Your phone starts in a particular configuration of bosons and fermions, and after a few seconds, your phone is in a different configuration of bosons and fermions. Meanwhile, it has converted some electrical potential energy in the lithium battery into the kinetic energy of nearby air molecules.
If you looked at the fermions and bosons really closely, you might be able to see that there’s a magnetic strip which alternates between north-pointing (1) and south-pointing (0). Using a (north=1, south=0)-encoding, you can say that the phone is performing certain bit-arithmetic operations.
But that’s about as far as you can go by only appealing to the internal physical state of the machine. This is because the same bit-string can represent many different objects. The same bit string (e.g. 0101000101010) might represent an integer, an ASCII character, a word, an event, a datetime, a neural network, or whatever. In fact, by changing the datatypes, this bit-string can represent almost anything. The internal physical state of the phone doesn’t break the symmetry between these datatypes.
Okay, so at the level of fundamental reality, it looks like there’s no computational whatsoever. Just fermions and bosons wiggling around. Maybe we can talk about bitstring manipulations as well, but that’s about it.
That means that once we admit the machine is doing matrix multiplication — then we’re already in the realm of higher-level emergent behaviour. We’re already appealing to the X-Y Criterion. And it’s a slippery slope from matrix multiplication to everything else.
Look at the following examples of the X-Y pattern —
The machine isn’t really multiplying matrices, it’s just changing voltages in transistors.
The machine isn’t really predicting pixels, it’s just multiplying matrices.
The machine isn’t really learning that dogs have fur, it’s just predicting pixels.
The machine isn’t really inferring causation, it’s just learning that dogs have fur.
To me, the only example which is somewhat defensible is (1), because there is a meaningful sense in which the machine is changing transistor voltages but not multiplying matrices. Namely, in the sense of physical manipulation of the internal fermions and bosons.
But the rest of the examples are indefensible. There’s no meaningful sense in which the machine is doing Y but not doing X. Once we go beyond fermionic-bosonic manipulation, it’s all emergent capabilities.
Yep, that includes you.
Appendix
Secret third draft — quantum computational-physical reduction
These two formalisations (computational and physical) seem orthogonal, but once you’re sufficiently it-from-qubit-pilled, you’ll recognise that they are entirely identical.

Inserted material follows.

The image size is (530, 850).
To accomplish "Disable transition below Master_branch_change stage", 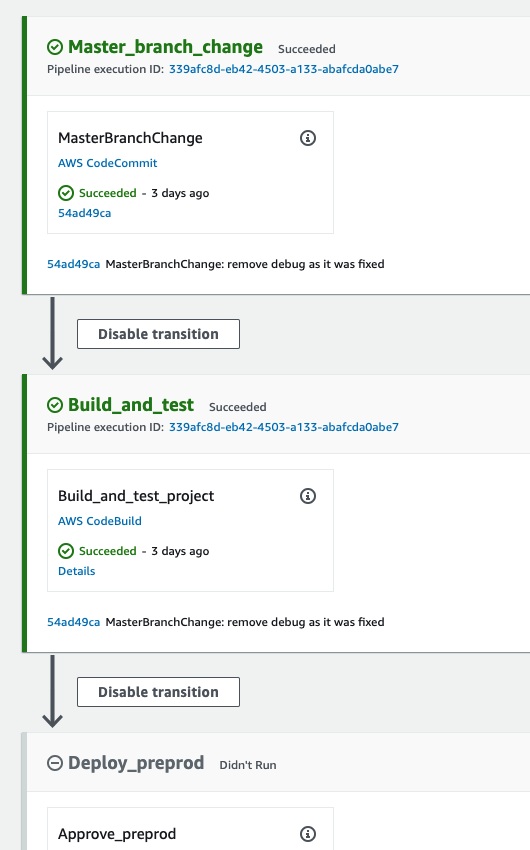I will coord(158,334).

I won’t go into the details here, but...
Amend the computational formalisation, by changing “classical information” into “quantum information”.
Amend the physical formalisation, by changing “state” to “quantum state”.
Then (by the Extended Quantum Church-Turing Thesis) these two formalisations are entirely identical. This trick works because “quantum physics = quantum computation” in a much stronger sense than “classical physics = classical computation”. But anyway, that’s outside the scope today.
Hansonian sacredness
In We See The Sacred From Afar, To See It The Same, Robin Hanson gives a pretty comprehensive list of 51 beliefs, attitudes, and behaviours that seem to correlate with things called “sacred”.
I notice another correlation — if something is sacred, then it’s more likely to be the X in the general pattern “the algorithm isn’t doing X, it’s just doing Y”.
For example, people have been far more incredulous that a machine can write music than that a machine can write JavaScript. This seems to be mostly motivated by the “sacredness” of music relative to JavaScript.